The task of automatic speaker recognition is a classical example of a pattern recognition problem, which in general finds some kind of patterns within some real-world sensor data. For all problems of pattern recognition, a training phase is required. For the example of a speaker authentication system, valid users of the system need to be enrolled. During the enrollment procedure, the system "learns" the person it is supposed to recognize. Speech samples of the user are required for this training phase.

During the later recognition process, the system compares another recorded speech signal (called test data) to the training utterance(s). The desired output of the system is the name of one of the training speakers, or a rejection if the test utterance stems from an unknown person.


There are a few special problems within the field of speaker recognition:
  • Open Set - Closed Set

    These terms refer to the set of trained speakers of the system. If the system is provided with the information that all possible test utterances belong to one of the speakers that have been learned by the system, we have a "closed set" of training speakers.
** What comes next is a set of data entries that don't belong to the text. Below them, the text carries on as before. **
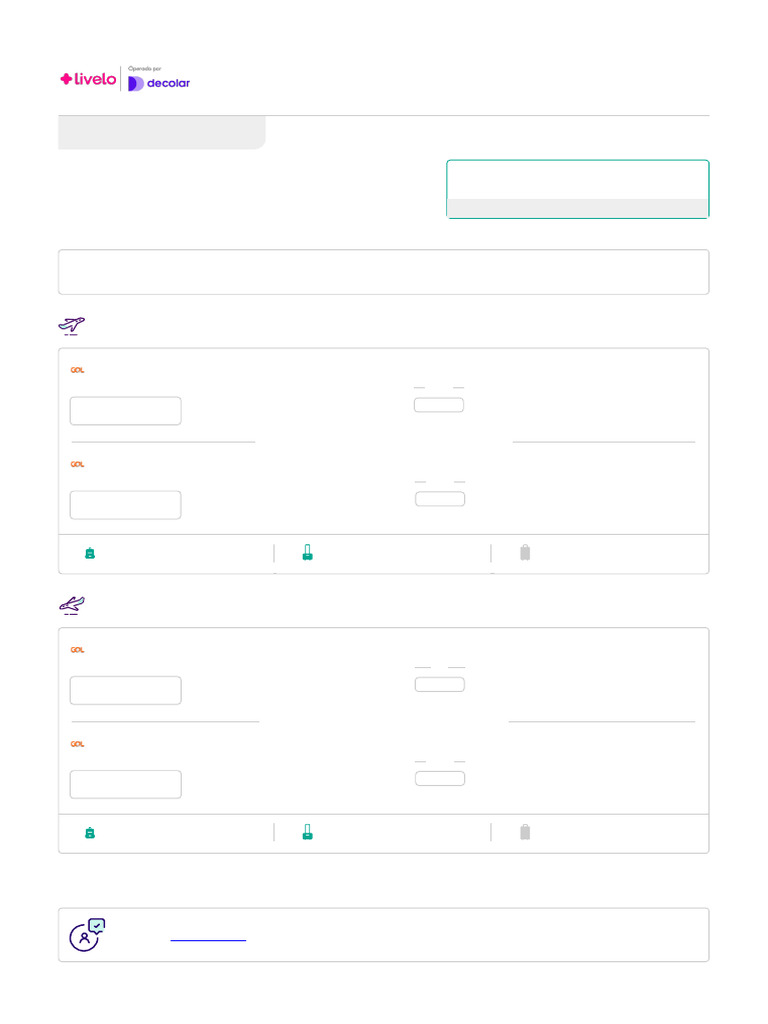Click the GOL logo on the first return segment

click(x=77, y=650)
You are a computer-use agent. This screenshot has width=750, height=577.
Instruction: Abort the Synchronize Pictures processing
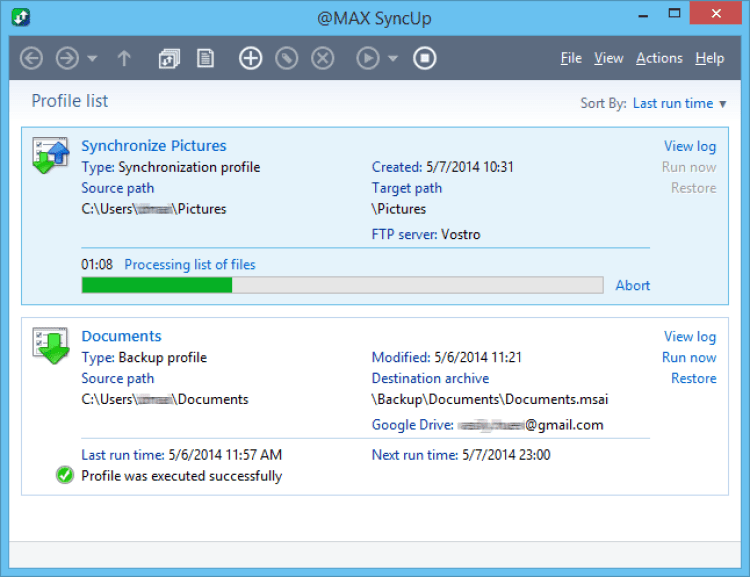632,285
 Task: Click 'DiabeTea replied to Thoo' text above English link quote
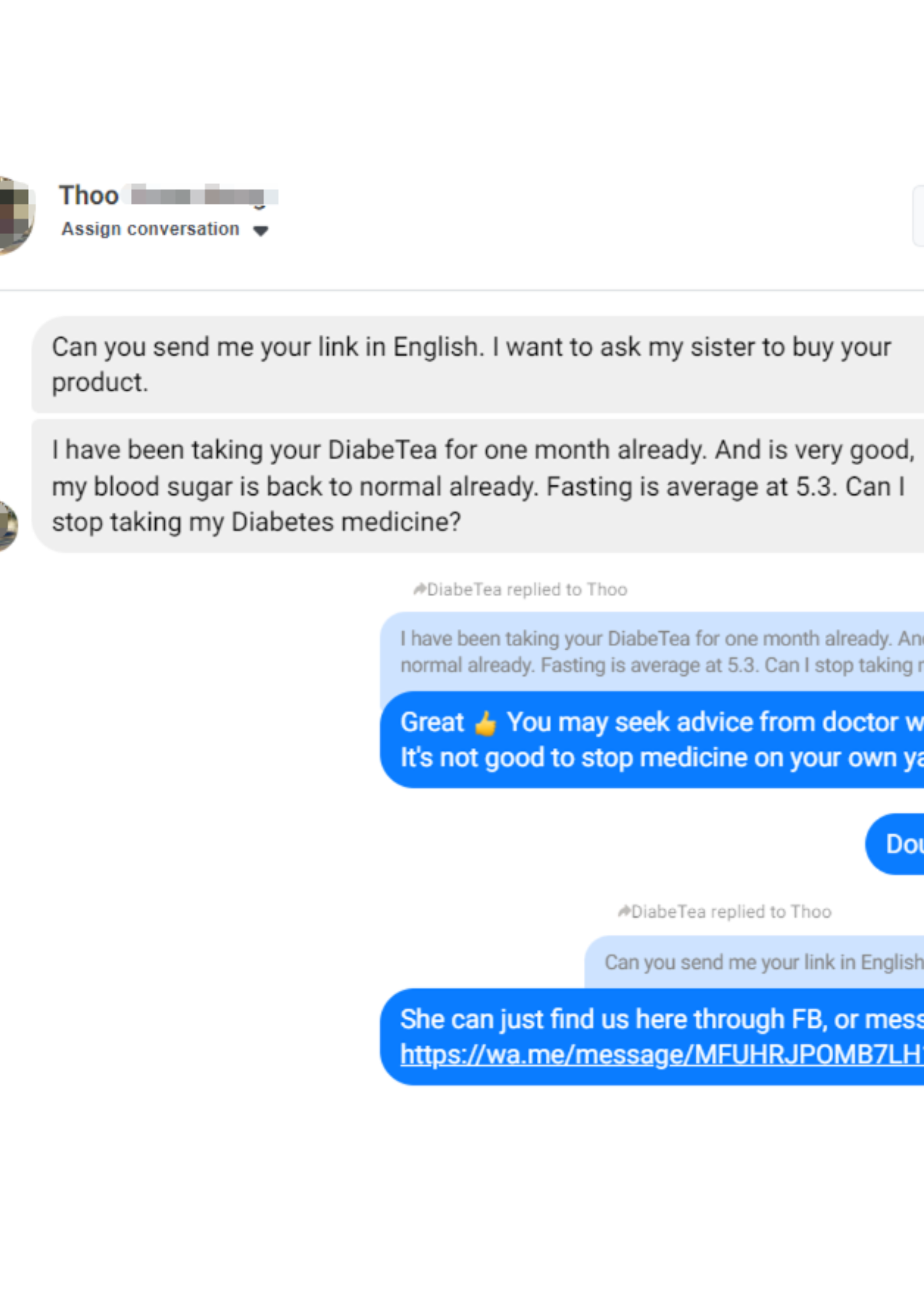[731, 912]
If a test utterance may be originating by a person that has not been shown to the system before, we speak of an "open set" of speakers. The system should be able to make a rejection in this case.

  • Identification - Verification

    A speaker identification system gets a test utterance as input. The task of the system is to find out which of the training speakers made the test utterance. So, the output of the system is the name of the training speaker, or possibly a rejection if the utterance has been made by an unknown person.

    For a system which does a verification of an utterance, the input is the speech signal to be verified as well as the name of the trained speaker who is to be verified. The expected result is a yes-or-no-decision: The acceptance of the test utterance if it does originate from the proclaimed speaker, or a rejection. A verification system answers the question: "Are you who you claim to be?"

  • Text Dependent - Text Independent Recognition

    A text independent speaker recognition system does not have any information about the content of training and test utterances. On the contrary, a text dependent system relies on the restriction that the text that is said in training is identical to the test utterance.


While the expression pairs open / closed set and identification / verification respectively can be used for other biometric authentication methods like, for example, iris, face or fingerprint as well, text dependent or independent recognition is obviously a specific characterization of a speaker recognition system.